Designing Accurate Emulators for Scientific Processes using Calibration-Driven Deep Models
This work addresses the challenge of building robust data-driven emulators for scientific applications, particularly in handling heterogeneous data and asymmetric noise, which is incremental as it focuses on loss function selection rather than a new paradigm.
The paper tackles the problem of designing accurate emulators for scientific processes by addressing the limitations of standard loss functions like mean squared error, which assume symmetric noise and struggle with heterogeneous data. The proposed Learn-by-Calibrating (LbC) method achieves significant improvements in generalization error, works well in small data regimes, and recovers inherent noise structures without explicit priors.
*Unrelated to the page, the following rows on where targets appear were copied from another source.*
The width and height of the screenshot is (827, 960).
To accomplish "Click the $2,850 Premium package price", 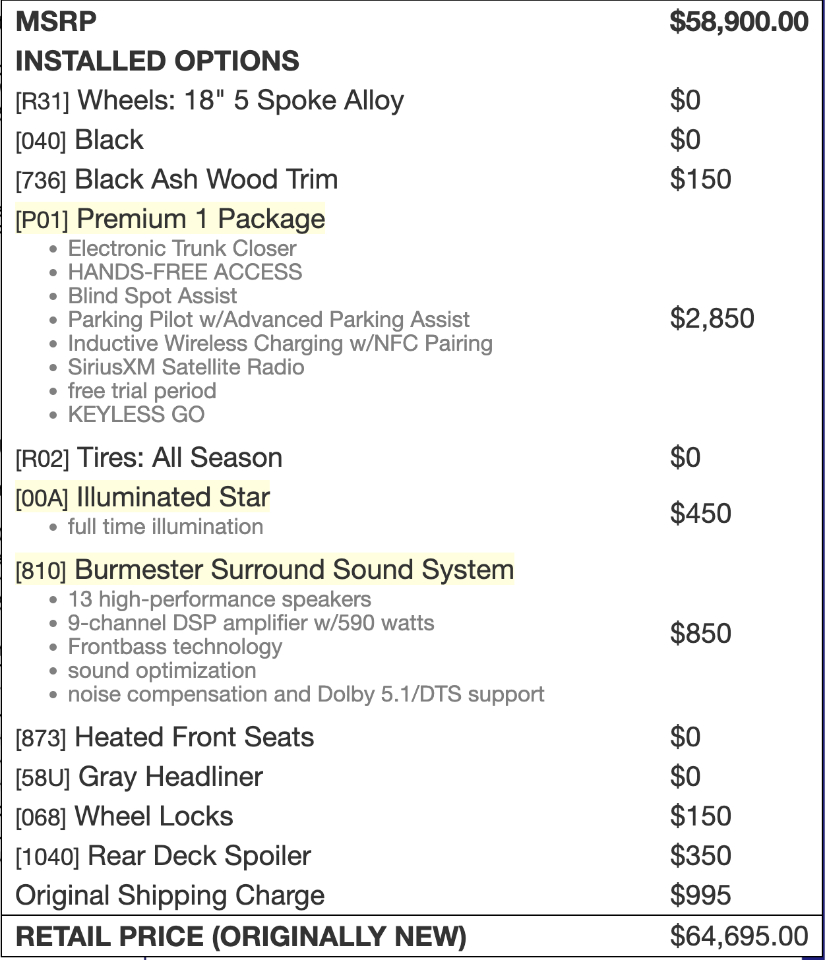I will 712,320.
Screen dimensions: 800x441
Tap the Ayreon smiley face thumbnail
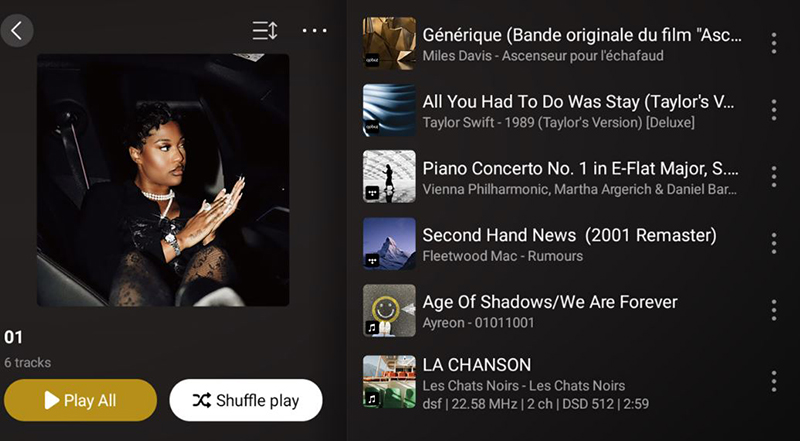(389, 310)
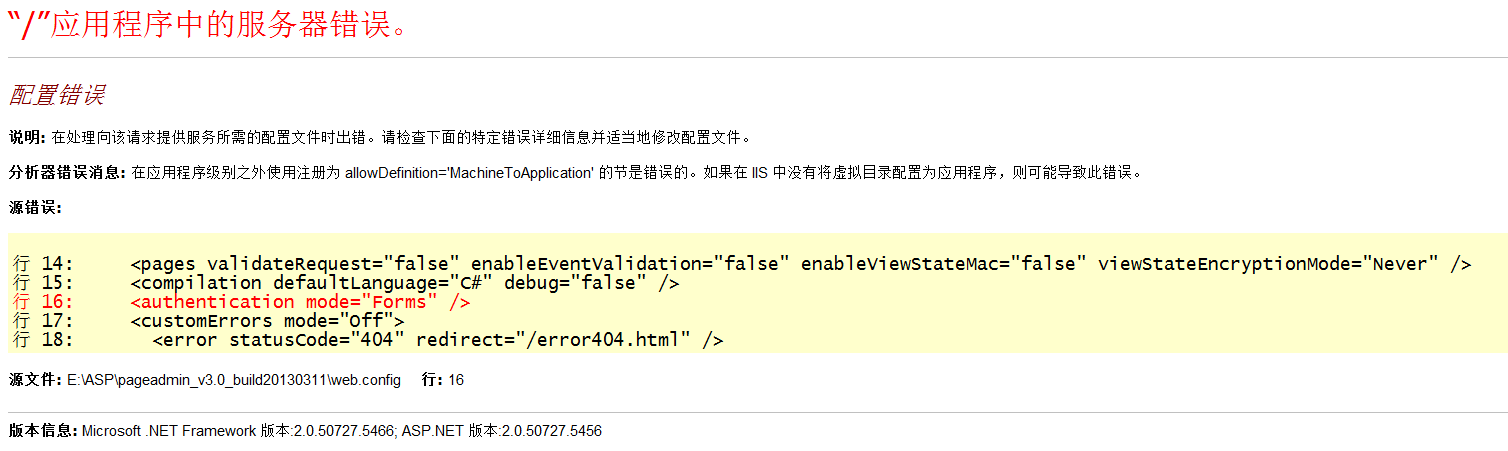
Task: Click the bold 说明 label
Action: [x=27, y=137]
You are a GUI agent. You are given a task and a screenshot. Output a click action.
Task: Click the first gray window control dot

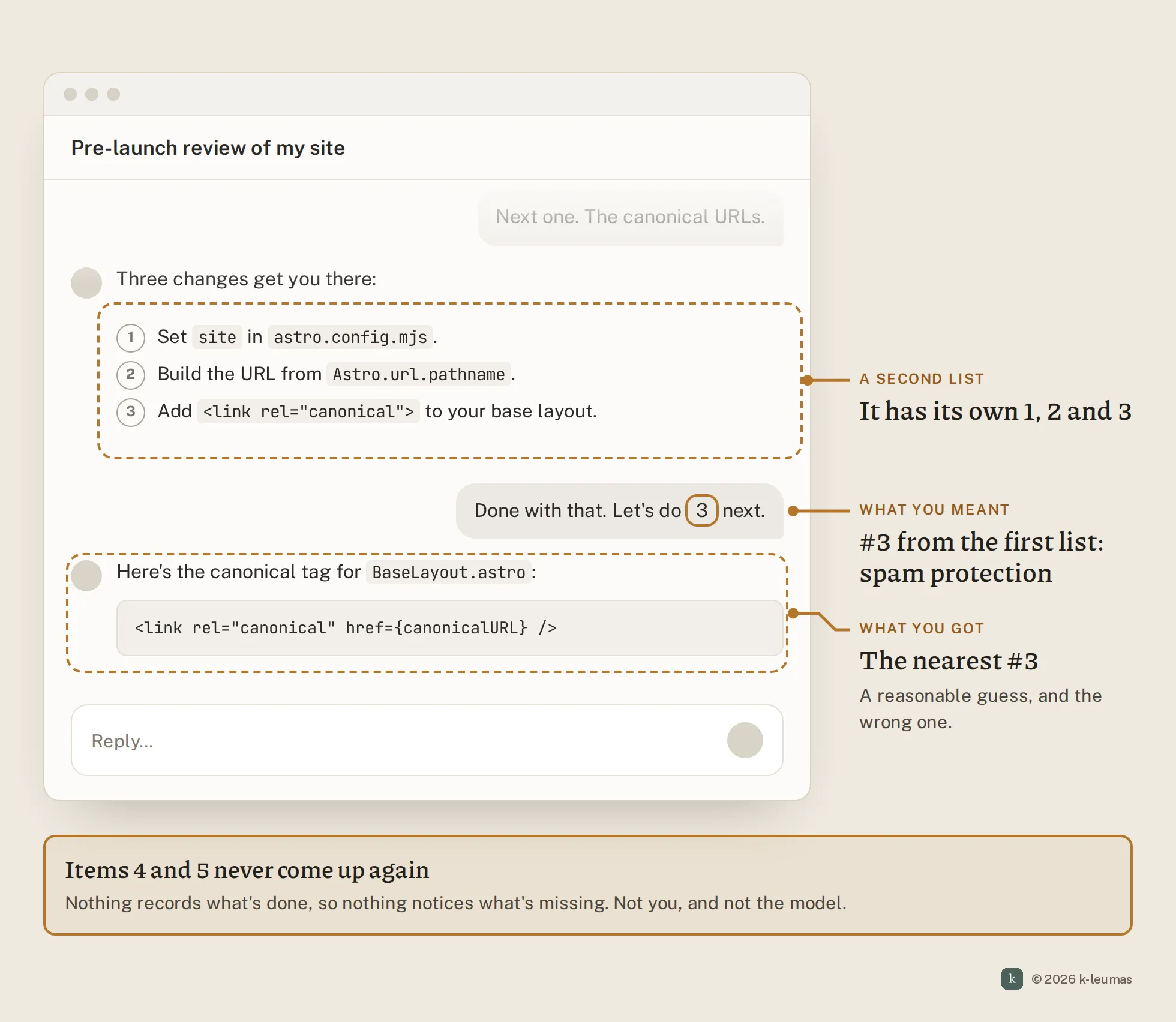coord(70,94)
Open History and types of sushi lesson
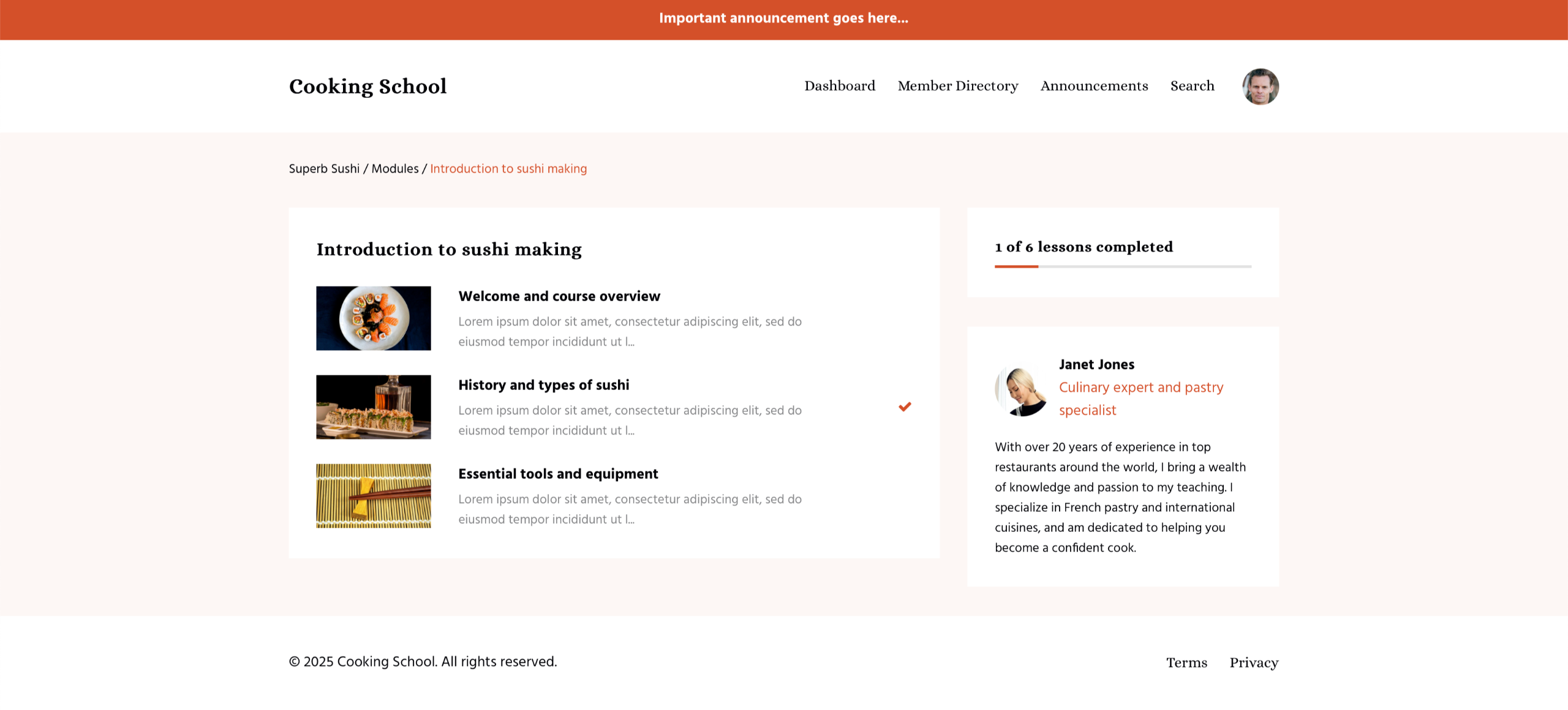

Predictive models that accurately emulate complex scientific processes can achieve exponential speed-ups over numerical simulators or experiments, and at the same time provide surrogates for improving the subsequent analysis. Consequently, there is a recent surge in utilizing modern machine learning (ML) methods, such as deep neural networks, to build data-driven emulators. While the majority of existing efforts has focused on tailoring off-the-shelf ML solutions to better suit the scientific problem at hand, we study an often overlooked, yet important, problem of choosing loss functions to measure the discrepancy between observed data and the predictions from a model. Due to lack of better priors on the expected residual structure, in practice, simple choices such as the mean squared error and the mean absolute error are made. However, the inherent symmetric noise assumption made by these loss functions makes them inappropriate in cases where the data is heterogeneous or when the noise distribution is asymmetric. We propose Learn-by-Calibrating (LbC), a novel deep learning approach based on interval calibration for designing emulators in scientific applications, that are effective even with heterogeneous data and are robust to outliers. Using a large suite of use-cases, we show that LbC provides significant improvements in generalization error over widely-adopted loss function choices, achieves high-quality emulators even in small data regimes and more importantly, recovers the inherent noise structure without any explicit priors.